## [Prompt]
Count the lines in the material below that contain the string "Logistica", with case counting, and reply with only the number.

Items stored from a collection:

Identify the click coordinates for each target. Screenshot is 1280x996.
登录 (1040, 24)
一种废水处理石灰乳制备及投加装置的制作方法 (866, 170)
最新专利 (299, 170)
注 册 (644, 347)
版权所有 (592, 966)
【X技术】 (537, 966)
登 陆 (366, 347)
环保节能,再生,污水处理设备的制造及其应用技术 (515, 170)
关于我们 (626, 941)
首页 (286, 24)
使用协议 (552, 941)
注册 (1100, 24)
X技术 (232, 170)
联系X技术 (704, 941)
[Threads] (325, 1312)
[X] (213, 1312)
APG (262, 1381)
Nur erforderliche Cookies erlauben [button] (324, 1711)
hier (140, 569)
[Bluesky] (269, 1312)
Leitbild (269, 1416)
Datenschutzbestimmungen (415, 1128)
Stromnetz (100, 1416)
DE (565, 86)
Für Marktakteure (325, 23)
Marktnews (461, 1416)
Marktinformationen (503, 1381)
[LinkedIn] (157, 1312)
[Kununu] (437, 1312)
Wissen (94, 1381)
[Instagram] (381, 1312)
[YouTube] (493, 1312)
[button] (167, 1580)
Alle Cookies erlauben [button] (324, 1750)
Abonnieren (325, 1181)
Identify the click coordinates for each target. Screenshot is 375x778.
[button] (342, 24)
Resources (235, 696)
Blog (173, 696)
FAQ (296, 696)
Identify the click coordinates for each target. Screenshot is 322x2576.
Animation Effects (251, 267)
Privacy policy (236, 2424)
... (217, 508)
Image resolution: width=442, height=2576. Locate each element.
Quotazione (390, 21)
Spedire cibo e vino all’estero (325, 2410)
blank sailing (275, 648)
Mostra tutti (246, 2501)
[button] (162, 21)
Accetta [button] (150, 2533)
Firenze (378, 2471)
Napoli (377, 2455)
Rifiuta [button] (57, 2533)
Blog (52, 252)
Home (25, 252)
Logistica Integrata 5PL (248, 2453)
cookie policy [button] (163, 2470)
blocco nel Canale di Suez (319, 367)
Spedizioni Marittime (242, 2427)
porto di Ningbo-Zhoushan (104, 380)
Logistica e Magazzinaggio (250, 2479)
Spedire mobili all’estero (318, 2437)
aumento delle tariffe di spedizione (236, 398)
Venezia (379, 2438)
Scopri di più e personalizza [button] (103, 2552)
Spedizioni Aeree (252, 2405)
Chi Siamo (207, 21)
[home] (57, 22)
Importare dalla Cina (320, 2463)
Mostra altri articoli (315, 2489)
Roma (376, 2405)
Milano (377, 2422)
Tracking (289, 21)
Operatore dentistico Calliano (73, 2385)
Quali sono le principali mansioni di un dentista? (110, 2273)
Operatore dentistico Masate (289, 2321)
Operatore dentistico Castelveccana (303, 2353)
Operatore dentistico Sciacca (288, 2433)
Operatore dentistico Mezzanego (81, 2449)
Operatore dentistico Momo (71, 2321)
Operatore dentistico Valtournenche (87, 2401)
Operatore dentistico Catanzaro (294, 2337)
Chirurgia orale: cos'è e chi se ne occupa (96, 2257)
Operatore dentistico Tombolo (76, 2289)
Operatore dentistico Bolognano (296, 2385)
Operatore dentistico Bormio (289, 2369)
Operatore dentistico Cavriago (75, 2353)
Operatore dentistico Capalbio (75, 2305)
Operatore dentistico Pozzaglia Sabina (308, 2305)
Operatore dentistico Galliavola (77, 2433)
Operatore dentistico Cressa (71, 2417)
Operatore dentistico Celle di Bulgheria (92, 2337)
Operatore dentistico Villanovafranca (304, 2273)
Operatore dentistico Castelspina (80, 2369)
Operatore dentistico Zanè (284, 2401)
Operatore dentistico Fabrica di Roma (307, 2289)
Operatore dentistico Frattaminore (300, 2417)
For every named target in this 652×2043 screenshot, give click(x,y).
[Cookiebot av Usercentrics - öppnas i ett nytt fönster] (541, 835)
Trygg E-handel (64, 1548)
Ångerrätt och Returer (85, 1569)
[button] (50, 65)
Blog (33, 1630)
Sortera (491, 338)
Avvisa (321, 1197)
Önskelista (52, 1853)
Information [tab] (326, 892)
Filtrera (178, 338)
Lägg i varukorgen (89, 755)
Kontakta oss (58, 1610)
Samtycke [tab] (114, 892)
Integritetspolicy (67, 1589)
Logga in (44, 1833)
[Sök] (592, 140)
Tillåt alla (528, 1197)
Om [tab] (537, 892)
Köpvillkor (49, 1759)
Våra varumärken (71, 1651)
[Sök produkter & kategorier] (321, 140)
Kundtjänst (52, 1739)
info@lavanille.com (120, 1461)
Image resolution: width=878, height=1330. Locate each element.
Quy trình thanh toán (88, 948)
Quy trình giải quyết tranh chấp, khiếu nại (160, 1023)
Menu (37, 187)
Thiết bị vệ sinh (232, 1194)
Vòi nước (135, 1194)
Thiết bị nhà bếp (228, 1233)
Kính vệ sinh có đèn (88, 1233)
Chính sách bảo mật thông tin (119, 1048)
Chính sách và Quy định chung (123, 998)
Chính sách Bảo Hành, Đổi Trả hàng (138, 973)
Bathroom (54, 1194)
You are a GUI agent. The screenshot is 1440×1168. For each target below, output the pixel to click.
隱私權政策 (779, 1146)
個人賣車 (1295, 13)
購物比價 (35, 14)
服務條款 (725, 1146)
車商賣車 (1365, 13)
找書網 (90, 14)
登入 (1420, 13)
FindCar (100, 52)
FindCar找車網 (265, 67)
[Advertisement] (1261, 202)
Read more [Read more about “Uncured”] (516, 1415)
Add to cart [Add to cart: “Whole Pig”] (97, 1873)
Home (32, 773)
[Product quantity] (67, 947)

## [Output for this task]
2